▶ _WHAT NEEDS TO BE DONE_
Reproduce the entries below character for character.

▶ _RECORDS SUPPLIED_
━━━

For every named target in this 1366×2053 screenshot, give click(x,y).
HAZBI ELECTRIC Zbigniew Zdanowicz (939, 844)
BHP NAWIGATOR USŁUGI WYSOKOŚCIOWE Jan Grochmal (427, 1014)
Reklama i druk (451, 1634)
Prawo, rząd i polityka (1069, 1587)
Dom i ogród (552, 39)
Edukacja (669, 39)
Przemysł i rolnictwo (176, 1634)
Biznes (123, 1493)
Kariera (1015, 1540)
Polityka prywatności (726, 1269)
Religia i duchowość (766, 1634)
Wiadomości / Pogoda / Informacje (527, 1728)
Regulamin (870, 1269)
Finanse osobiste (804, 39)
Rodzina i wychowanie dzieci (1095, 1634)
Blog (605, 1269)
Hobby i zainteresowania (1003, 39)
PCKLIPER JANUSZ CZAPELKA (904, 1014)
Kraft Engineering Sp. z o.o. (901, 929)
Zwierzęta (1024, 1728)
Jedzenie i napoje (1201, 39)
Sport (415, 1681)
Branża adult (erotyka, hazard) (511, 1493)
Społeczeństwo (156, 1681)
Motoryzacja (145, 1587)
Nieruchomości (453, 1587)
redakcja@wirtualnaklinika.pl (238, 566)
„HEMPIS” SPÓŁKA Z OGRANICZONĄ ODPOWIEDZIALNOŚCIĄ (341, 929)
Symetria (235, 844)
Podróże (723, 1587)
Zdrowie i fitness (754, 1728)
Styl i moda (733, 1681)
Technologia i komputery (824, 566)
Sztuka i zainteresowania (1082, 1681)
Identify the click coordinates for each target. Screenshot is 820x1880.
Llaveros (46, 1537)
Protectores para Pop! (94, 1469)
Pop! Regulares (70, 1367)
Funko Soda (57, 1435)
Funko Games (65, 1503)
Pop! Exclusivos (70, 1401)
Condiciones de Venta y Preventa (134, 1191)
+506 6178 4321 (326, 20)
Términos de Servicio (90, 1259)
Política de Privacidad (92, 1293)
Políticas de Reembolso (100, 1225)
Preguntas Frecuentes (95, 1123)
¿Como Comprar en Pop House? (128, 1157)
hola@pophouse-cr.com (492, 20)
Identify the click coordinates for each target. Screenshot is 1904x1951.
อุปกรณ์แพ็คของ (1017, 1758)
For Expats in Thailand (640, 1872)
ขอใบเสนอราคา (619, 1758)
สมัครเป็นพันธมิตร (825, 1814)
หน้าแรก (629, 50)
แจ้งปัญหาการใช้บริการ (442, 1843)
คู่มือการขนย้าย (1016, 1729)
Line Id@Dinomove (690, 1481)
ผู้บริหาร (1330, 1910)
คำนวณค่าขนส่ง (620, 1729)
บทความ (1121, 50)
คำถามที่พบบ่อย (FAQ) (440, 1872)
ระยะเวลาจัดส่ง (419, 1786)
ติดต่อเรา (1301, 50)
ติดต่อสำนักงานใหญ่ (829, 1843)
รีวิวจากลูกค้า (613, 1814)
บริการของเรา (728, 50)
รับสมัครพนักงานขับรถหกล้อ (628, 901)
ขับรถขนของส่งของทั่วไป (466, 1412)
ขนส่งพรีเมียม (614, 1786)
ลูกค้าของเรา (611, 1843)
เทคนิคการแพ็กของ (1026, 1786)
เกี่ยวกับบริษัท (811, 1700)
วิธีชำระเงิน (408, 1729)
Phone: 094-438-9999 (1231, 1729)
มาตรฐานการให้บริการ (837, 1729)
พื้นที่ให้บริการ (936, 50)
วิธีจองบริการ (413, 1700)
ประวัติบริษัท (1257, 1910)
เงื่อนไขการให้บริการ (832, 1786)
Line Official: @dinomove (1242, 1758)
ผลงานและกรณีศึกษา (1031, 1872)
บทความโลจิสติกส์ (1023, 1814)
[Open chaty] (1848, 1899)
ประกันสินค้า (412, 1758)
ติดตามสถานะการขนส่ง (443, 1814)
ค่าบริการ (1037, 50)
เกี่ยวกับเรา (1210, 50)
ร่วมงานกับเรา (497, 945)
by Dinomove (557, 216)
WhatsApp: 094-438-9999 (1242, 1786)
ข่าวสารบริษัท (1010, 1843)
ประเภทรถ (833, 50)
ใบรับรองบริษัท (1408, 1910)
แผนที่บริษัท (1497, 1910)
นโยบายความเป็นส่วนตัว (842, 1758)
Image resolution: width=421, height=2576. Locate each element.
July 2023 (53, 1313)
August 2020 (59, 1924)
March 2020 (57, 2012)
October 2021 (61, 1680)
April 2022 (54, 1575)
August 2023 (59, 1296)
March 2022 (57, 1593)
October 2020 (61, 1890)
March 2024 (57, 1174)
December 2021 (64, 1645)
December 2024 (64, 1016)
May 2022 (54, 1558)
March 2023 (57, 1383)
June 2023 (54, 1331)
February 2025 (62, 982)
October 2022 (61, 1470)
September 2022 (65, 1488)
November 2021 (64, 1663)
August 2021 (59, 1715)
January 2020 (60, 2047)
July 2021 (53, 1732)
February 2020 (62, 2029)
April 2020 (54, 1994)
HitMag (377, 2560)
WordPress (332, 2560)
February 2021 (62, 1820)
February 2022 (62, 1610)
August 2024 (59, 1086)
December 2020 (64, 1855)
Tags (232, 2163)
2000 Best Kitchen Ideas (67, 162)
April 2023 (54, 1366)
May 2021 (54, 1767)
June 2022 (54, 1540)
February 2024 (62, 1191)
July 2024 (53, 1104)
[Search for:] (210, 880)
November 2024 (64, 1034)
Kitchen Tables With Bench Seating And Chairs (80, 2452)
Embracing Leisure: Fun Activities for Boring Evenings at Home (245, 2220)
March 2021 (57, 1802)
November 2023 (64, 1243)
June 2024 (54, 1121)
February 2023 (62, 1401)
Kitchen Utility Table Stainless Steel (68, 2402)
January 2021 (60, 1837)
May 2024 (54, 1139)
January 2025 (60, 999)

━━━

▶ _ANSWER BELOW_
For every named target in this 1366×2053 screenshot, give click(x,y).
HAZBI ELECTRIC Zbigniew Zdanowicz (939, 844)
BHP NAWIGATOR USŁUGI WYSOKOŚCIOWE Jan Grochmal (427, 1014)
Reklama i druk (451, 1634)
Prawo, rząd i polityka (1069, 1587)
Dom i ogród (552, 39)
Edukacja (669, 39)
Przemysł i rolnictwo (176, 1634)
Biznes (123, 1493)
Kariera (1015, 1540)
Polityka prywatności (726, 1269)
Religia i duchowość (766, 1634)
Wiadomości / Pogoda / Informacje (527, 1728)
Regulamin (870, 1269)
Finanse osobiste (804, 39)
Rodzina i wychowanie dzieci (1095, 1634)
Blog (605, 1269)
Hobby i zainteresowania (1003, 39)
PCKLIPER JANUSZ CZAPELKA (904, 1014)
Kraft Engineering Sp. z o.o. (901, 929)
Zwierzęta (1024, 1728)
Jedzenie i napoje (1201, 39)
Sport (415, 1681)
Branża adult (erotyka, hazard) (511, 1493)
Społeczeństwo (156, 1681)
Motoryzacja (145, 1587)
Nieruchomości (453, 1587)
redakcja@wirtualnaklinika.pl (238, 566)
„HEMPIS” SPÓŁKA Z OGRANICZONĄ ODPOWIEDZIALNOŚCIĄ (341, 929)
Symetria (235, 844)
Podróże (723, 1587)
Zdrowie i fitness (754, 1728)
Styl i moda (733, 1681)
Technologia i komputery (824, 566)
Sztuka i zainteresowania (1082, 1681)
Identify the click coordinates for each target. Screenshot is 820x1880.
Llaveros (46, 1537)
Protectores para Pop! (94, 1469)
Pop! Regulares (70, 1367)
Funko Soda (57, 1435)
Funko Games (65, 1503)
Pop! Exclusivos (70, 1401)
Condiciones de Venta y Preventa (134, 1191)
+506 6178 4321 (326, 20)
Términos de Servicio (90, 1259)
Política de Privacidad (92, 1293)
Políticas de Reembolso (100, 1225)
Preguntas Frecuentes (95, 1123)
¿Como Comprar en Pop House? (128, 1157)
hola@pophouse-cr.com (492, 20)
Identify the click coordinates for each target. Screenshot is 1904x1951.
อุปกรณ์แพ็คของ (1017, 1758)
For Expats in Thailand (640, 1872)
ขอใบเสนอราคา (619, 1758)
สมัครเป็นพันธมิตร (825, 1814)
หน้าแรก (629, 50)
แจ้งปัญหาการใช้บริการ (442, 1843)
คู่มือการขนย้าย (1016, 1729)
Line Id@Dinomove (690, 1481)
ผู้บริหาร (1330, 1910)
คำนวณค่าขนส่ง (620, 1729)
บทความ (1121, 50)
คำถามที่พบบ่อย (FAQ) (440, 1872)
ระยะเวลาจัดส่ง (419, 1786)
ติดต่อเรา (1301, 50)
ติดต่อสำนักงานใหญ่ (829, 1843)
รีวิวจากลูกค้า (613, 1814)
บริการของเรา (728, 50)
รับสมัครพนักงานขับรถหกล้อ (628, 901)
ขับรถขนของส่งของทั่วไป (466, 1412)
ขนส่งพรีเมียม (614, 1786)
ลูกค้าของเรา (611, 1843)
เทคนิคการแพ็กของ (1026, 1786)
เกี่ยวกับบริษัท (811, 1700)
วิธีชำระเงิน (408, 1729)
Phone: 094-438-9999 (1231, 1729)
มาตรฐานการให้บริการ (837, 1729)
พื้นที่ให้บริการ (936, 50)
วิธีจองบริการ (413, 1700)
ประวัติบริษัท (1257, 1910)
เงื่อนไขการให้บริการ (832, 1786)
Line Official: @dinomove (1242, 1758)
ผลงานและกรณีศึกษา (1031, 1872)
บทความโลจิสติกส์ (1023, 1814)
[Open chaty] (1848, 1899)
ประกันสินค้า (412, 1758)
ติดตามสถานะการขนส่ง (443, 1814)
ค่าบริการ (1037, 50)
เกี่ยวกับเรา (1210, 50)
ร่วมงานกับเรา (497, 945)
by Dinomove (557, 216)
WhatsApp: 094-438-9999 (1242, 1786)
ข่าวสารบริษัท (1010, 1843)
ประเภทรถ (833, 50)
ใบรับรองบริษัท (1408, 1910)
แผนที่บริษัท (1497, 1910)
นโยบายความเป็นส่วนตัว (842, 1758)
Image resolution: width=421, height=2576. Locate each element.
July 2023 (53, 1313)
August 2020 (59, 1924)
March 2020 (57, 2012)
October 2021 (61, 1680)
April 2022 (54, 1575)
August 2023 (59, 1296)
March 2022 (57, 1593)
October 2020 (61, 1890)
March 2024 (57, 1174)
December 2021 (64, 1645)
December 2024 (64, 1016)
May 2022 (54, 1558)
March 2023 (57, 1383)
June 2023 (54, 1331)
February 2025 (62, 982)
October 2022 (61, 1470)
September 2022 (65, 1488)
November 2021 (64, 1663)
August 2021 (59, 1715)
January 2020 (60, 2047)
July 2021 (53, 1732)
February 2020 (62, 2029)
April 2020 (54, 1994)
HitMag (377, 2560)
WordPress (332, 2560)
February 2021 (62, 1820)
February 2022 (62, 1610)
August 2024 (59, 1086)
December 2020 (64, 1855)
Tags (232, 2163)
2000 Best Kitchen Ideas (67, 162)
April 2023 (54, 1366)
May 2021 (54, 1767)
June 2022 (54, 1540)
February 2024 (62, 1191)
July 2024 (53, 1104)
[Search for:] (210, 880)
November 2024 (64, 1034)
Kitchen Tables With Bench Seating And Chairs (80, 2452)
Embracing Leisure: Fun Activities for Boring Evenings at Home (245, 2220)
March 2021 (57, 1802)
November 2023 (64, 1243)
June 2024 (54, 1121)
February 2023 (62, 1401)
Kitchen Utility Table Stainless Steel (68, 2402)
January 2021 (60, 1837)
May 2024 (54, 1139)
January 2025 (60, 999)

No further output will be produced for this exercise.